Dr. Lulu encouraged us to adhere to three principles: 1) have a culturally competent approach to nutrition 2) help patients find a community that shares valued and traditions, and 3) connect patients to food access resources. 

Culturally competent nutrition
Traditional Mexican cooking, Dr. Rayas, pointed out, contains tons of fresh fruits and vegetables and very little processed foods. We can encourage our patients to carry forward traditional family  menus and discourage processed foods. Commonly used foods used in Mexican cooking have well-documented health benefits:
  • tomato (jitomate) has evidence that it lowers lipids, decreases blood pressure and general inflammation
  • peppers (chiles) help with glucose metabolism 
  • avocado (aguacate) decreases CVD, cancer, and works on the GLP system
  • corn (elote) has been shown to be anti-inflammatory, anti-angiogenesis properties, and anti-carciongenic. (And, btw, corn is the foundation of the Mexican diet). 
  • cactus (nopales) also has anti-inflammatory properties, hypoglycemic (one study showed 85gm of nopales daily demonstrated a 20% reduction in glucose levels), and anti-microbial. 
  • hibiscus (jamaica) can decrease blood pressure (in one study from 134 to 112 SBP it drunk BID x 1 month)

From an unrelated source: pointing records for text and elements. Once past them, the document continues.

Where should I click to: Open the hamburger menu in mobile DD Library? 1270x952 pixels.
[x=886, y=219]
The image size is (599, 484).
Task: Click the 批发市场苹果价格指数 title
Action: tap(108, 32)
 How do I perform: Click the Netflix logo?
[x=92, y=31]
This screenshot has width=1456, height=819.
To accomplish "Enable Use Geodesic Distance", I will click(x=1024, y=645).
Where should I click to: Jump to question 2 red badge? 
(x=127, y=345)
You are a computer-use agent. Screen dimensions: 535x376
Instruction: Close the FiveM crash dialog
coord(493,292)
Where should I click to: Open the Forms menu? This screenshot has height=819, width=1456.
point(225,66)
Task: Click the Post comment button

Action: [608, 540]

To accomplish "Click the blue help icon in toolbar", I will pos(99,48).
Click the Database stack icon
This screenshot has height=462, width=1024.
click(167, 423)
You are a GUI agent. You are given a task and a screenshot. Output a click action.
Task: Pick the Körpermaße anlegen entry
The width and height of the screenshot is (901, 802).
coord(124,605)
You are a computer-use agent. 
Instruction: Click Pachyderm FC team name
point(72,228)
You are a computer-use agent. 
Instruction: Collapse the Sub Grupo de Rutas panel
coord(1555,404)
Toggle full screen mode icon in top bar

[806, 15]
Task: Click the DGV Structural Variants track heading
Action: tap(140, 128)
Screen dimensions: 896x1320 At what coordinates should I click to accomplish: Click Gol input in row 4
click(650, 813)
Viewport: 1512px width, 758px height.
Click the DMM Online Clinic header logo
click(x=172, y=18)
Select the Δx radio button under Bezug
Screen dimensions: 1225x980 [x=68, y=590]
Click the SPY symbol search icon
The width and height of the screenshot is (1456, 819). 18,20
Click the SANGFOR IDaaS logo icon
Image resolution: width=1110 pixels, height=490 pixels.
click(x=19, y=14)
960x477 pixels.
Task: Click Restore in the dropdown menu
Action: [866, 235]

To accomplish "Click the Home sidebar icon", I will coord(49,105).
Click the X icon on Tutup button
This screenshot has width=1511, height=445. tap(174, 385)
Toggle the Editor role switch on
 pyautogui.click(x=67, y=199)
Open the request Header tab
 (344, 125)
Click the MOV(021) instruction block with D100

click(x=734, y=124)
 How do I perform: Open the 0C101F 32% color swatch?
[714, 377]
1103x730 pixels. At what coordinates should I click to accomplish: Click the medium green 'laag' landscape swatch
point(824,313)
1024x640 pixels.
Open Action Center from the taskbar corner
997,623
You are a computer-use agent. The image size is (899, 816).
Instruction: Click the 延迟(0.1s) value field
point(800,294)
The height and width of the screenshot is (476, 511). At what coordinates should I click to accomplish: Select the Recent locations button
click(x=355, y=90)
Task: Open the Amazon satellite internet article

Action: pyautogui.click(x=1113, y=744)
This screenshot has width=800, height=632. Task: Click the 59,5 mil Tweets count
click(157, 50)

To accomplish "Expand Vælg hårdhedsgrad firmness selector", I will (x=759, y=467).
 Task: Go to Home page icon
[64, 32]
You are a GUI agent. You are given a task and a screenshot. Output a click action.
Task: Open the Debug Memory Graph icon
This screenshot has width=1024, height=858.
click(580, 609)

Help patients find community
Many of our immigrants patients are isolated and need help accessing community services and opportunities. Don't forget about some of our amazing community resources, including:
  • Bayer Farms: a community garden space, sponsored by Land Paths, they offer garden space, herbal medicine classes, and a great park/playground
  • The Botanical Bus: featuring bilingual health promotoras bringing a mobile herb clinic all around Sonoma County
  • Campeones de Salud, a 6 week program run by SRCH for families to improve healthy eating and exercise (SRCH referral SA260 Dutton)
  • Center for Well-Being, which offers nutrition classes in English and Spanish (SRCH providers can refer via EpiC)
Connecting patients with food access resources, including:
  • WIC, a food supplementation program for pregnant women, post partum and breastfeeding, and children up to age 5.  
  • Ceres Community Project, free medically tailored meals for patients with chronic illness, including heart failure, cancer, and diabetes. 
  • Redwood Empire Food Bank, which comes to Vista Clinic every Monday from 11am-12pm.